This is a Selenium-based web scraper designed to scrape the online store of Save-On-Foods. Ever wonder what a good price is for a product you don't frequently purchase? That's the driving force behind this project.
Uses Depth First Traversal to get all items listed. If an item isn't previously known it scrapes that individual page as well which can add many hours to total traversal time. When SKUs are known the total scraping process can take 3-4 hours, due to very generous/friendly hard-coded wait times.
First time initialization (requires Homebrew, available on MacOS and Linux):
git clone https://github.com/jscottgray/SaveMore.git
cd SaveMore
brew install geckodriver
pip install -r requirements.txtRunning the scraper (Weekly frequency recommended - prices aren't updated more frequently than that):
rm completed_categories.txt
python3 SaveOn.pyThe scraper records progress of it's scraping progress so that if you stop the program mid-scrape it will not unnecessarily scrape already scrapped departments. This progress is saved in the completed_categories file.
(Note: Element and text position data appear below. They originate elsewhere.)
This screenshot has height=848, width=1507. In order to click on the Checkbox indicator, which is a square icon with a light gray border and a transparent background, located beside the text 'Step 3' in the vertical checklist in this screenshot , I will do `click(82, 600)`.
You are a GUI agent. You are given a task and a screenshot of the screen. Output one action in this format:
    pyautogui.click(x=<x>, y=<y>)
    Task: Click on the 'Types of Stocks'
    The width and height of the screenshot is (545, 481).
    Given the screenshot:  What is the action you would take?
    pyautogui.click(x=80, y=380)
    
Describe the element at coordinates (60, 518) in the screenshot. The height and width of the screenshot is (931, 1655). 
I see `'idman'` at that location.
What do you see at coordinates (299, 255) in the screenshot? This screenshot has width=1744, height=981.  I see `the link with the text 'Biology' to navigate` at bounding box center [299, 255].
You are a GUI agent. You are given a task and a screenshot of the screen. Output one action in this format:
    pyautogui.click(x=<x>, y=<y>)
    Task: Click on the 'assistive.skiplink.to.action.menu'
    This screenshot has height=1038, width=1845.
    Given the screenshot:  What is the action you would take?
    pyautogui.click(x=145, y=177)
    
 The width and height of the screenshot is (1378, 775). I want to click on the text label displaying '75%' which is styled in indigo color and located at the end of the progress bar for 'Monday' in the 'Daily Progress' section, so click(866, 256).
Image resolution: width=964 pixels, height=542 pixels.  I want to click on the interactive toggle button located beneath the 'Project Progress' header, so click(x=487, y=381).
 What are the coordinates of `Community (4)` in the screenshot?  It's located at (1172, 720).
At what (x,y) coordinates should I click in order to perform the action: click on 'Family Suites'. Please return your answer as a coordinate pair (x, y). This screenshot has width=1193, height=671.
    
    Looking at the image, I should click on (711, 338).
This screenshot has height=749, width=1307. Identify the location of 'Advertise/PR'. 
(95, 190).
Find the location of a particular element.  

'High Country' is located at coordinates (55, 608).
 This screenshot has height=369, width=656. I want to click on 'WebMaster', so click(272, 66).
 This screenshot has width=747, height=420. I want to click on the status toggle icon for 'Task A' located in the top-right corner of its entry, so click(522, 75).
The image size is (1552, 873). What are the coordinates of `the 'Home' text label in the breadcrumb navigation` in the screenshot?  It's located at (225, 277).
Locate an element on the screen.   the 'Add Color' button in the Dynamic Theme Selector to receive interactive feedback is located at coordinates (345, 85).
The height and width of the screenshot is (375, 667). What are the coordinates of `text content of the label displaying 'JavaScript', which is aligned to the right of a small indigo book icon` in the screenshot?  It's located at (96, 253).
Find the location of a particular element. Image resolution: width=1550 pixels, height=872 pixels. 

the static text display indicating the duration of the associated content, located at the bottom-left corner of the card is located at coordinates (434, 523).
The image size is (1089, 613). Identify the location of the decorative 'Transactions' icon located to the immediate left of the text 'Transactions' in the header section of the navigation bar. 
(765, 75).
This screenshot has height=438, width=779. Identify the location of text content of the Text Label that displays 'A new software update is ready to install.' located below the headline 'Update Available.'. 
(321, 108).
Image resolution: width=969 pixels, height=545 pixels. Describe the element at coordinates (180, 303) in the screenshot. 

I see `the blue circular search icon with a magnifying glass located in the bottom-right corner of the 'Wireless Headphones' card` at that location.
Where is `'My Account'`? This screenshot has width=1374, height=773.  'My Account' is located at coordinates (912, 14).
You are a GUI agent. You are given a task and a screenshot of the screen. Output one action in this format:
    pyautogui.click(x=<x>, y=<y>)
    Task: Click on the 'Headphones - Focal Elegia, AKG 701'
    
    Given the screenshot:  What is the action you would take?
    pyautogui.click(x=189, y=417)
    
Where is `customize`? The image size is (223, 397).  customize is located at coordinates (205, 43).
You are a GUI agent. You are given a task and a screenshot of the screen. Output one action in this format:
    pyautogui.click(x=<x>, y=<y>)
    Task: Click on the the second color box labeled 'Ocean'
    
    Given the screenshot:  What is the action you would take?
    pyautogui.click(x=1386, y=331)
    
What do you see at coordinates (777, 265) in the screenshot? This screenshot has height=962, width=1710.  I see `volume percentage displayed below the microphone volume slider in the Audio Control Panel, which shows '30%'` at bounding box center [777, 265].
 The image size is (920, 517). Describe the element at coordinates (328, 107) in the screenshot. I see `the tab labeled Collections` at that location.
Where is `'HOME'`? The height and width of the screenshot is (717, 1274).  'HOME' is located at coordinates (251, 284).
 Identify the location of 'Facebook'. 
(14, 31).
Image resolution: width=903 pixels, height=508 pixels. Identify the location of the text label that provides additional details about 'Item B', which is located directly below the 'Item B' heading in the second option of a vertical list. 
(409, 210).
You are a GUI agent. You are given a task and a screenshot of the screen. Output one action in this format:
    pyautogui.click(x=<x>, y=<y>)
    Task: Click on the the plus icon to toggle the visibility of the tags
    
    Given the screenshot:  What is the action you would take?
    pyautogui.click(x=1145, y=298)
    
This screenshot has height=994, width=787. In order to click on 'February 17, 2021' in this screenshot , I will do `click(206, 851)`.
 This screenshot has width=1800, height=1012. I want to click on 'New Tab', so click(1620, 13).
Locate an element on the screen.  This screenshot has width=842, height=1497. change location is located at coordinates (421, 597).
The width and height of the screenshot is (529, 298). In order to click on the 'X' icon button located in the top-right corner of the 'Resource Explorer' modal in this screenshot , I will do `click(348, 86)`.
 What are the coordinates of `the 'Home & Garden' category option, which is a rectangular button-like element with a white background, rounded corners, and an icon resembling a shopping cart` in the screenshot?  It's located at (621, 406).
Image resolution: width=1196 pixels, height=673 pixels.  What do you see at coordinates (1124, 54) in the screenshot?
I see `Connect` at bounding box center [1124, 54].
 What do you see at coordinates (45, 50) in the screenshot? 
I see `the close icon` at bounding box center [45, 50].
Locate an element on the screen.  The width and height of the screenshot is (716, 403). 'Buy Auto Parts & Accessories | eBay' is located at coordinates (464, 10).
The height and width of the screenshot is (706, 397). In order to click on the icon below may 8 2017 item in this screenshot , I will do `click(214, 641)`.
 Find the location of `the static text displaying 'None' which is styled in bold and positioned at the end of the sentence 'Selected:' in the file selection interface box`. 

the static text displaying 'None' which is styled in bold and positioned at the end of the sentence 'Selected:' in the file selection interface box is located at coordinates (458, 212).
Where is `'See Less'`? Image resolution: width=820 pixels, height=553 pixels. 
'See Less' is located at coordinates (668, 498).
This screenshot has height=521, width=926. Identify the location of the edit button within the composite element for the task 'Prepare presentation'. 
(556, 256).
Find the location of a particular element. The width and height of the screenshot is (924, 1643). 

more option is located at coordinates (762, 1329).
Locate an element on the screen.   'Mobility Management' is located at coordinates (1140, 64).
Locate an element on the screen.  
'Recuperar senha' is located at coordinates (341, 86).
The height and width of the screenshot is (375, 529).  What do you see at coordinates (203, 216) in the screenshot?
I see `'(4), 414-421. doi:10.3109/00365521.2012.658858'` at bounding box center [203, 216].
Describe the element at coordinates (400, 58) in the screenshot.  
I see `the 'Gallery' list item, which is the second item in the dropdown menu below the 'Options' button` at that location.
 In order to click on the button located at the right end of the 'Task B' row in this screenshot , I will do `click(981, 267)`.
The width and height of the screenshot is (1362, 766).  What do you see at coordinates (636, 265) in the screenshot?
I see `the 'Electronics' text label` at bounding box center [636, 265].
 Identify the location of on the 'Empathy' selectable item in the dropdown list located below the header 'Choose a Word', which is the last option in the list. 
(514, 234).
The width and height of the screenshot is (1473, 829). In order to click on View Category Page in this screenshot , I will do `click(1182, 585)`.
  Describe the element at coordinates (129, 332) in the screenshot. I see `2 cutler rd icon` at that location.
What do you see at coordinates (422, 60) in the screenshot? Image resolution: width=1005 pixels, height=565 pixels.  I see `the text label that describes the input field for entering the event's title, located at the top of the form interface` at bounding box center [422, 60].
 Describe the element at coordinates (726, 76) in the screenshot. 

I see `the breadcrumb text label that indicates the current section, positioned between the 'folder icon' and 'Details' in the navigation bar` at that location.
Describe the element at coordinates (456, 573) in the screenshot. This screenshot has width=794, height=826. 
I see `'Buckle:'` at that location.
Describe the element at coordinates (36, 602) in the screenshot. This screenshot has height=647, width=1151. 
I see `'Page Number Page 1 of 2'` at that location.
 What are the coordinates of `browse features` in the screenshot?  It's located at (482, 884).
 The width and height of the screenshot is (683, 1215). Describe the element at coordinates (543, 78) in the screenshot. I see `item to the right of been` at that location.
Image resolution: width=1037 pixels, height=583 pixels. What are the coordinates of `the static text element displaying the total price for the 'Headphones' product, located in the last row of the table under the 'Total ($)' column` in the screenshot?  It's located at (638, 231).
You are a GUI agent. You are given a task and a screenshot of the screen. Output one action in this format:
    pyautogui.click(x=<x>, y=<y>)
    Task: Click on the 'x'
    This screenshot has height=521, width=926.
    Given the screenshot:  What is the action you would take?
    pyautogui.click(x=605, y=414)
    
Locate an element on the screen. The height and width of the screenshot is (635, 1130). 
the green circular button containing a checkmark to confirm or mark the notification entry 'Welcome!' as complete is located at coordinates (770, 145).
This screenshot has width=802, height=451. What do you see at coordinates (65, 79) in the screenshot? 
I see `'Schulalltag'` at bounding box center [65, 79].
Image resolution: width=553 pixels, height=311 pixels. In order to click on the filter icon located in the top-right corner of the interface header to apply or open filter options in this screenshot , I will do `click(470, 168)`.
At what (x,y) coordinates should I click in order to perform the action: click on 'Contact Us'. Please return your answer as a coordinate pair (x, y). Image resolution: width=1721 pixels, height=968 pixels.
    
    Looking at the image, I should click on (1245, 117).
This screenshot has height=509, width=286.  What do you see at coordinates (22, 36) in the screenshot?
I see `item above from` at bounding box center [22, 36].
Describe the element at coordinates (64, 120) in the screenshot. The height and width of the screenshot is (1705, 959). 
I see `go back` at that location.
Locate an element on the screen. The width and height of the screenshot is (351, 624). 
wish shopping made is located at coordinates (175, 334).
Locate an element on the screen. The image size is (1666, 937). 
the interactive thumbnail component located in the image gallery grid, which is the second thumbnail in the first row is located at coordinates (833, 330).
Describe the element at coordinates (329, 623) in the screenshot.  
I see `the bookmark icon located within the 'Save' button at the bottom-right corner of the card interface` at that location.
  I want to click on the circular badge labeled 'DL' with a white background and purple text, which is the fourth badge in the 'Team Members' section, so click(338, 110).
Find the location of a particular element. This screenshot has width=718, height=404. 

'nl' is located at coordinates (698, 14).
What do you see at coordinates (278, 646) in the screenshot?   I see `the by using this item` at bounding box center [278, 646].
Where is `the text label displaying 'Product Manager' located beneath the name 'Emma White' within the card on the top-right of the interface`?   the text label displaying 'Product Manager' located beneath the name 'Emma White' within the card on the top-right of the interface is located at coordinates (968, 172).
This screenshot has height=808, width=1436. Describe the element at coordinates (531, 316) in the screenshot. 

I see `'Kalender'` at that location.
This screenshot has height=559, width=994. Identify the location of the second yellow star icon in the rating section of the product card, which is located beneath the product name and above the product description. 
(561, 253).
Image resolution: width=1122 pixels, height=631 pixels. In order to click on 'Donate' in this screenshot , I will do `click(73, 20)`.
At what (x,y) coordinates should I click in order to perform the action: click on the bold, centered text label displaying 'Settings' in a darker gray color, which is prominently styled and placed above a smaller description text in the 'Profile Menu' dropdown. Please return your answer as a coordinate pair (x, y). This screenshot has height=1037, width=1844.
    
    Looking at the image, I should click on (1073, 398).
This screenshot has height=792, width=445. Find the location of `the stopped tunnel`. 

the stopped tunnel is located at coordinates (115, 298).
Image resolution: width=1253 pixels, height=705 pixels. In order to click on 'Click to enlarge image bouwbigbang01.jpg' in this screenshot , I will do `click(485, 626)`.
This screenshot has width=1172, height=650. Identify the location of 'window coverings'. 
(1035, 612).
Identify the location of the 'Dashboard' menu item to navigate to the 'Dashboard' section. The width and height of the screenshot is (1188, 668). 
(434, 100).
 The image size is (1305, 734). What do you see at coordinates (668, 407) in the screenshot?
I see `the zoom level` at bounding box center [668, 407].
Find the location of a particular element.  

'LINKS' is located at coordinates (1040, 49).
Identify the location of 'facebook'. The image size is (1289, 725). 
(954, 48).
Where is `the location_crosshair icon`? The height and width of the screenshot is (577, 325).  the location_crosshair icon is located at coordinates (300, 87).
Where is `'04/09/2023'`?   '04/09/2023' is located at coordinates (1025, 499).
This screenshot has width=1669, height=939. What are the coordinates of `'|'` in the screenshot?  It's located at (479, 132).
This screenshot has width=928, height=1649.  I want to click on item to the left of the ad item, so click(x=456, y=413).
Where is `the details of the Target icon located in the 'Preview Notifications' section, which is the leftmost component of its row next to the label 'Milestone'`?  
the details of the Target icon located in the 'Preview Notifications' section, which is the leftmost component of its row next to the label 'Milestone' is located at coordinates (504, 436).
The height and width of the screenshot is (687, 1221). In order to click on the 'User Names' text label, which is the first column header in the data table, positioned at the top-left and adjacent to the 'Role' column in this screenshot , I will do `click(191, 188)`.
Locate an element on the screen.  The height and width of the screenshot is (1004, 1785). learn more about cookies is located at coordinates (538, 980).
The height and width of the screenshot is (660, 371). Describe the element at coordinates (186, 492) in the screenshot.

The scraper only receives a list of Departments. It then determines whether it is on a product page or not. It does not know categories or sub-categories.
If there are subcategories on the page it traverses them depth first.
If there are no subcategories on the page then it retrieves the product pricing.
If we encounter a new product we have to traverse to it's individual page to retrieve all the product's information. This traversal into each product's page would be costly if we had to do it on every product (since there is well over 10k products to scrape). Unfortunately the first time running the scraper this operation is required which results in a one-time slowdown of 20x.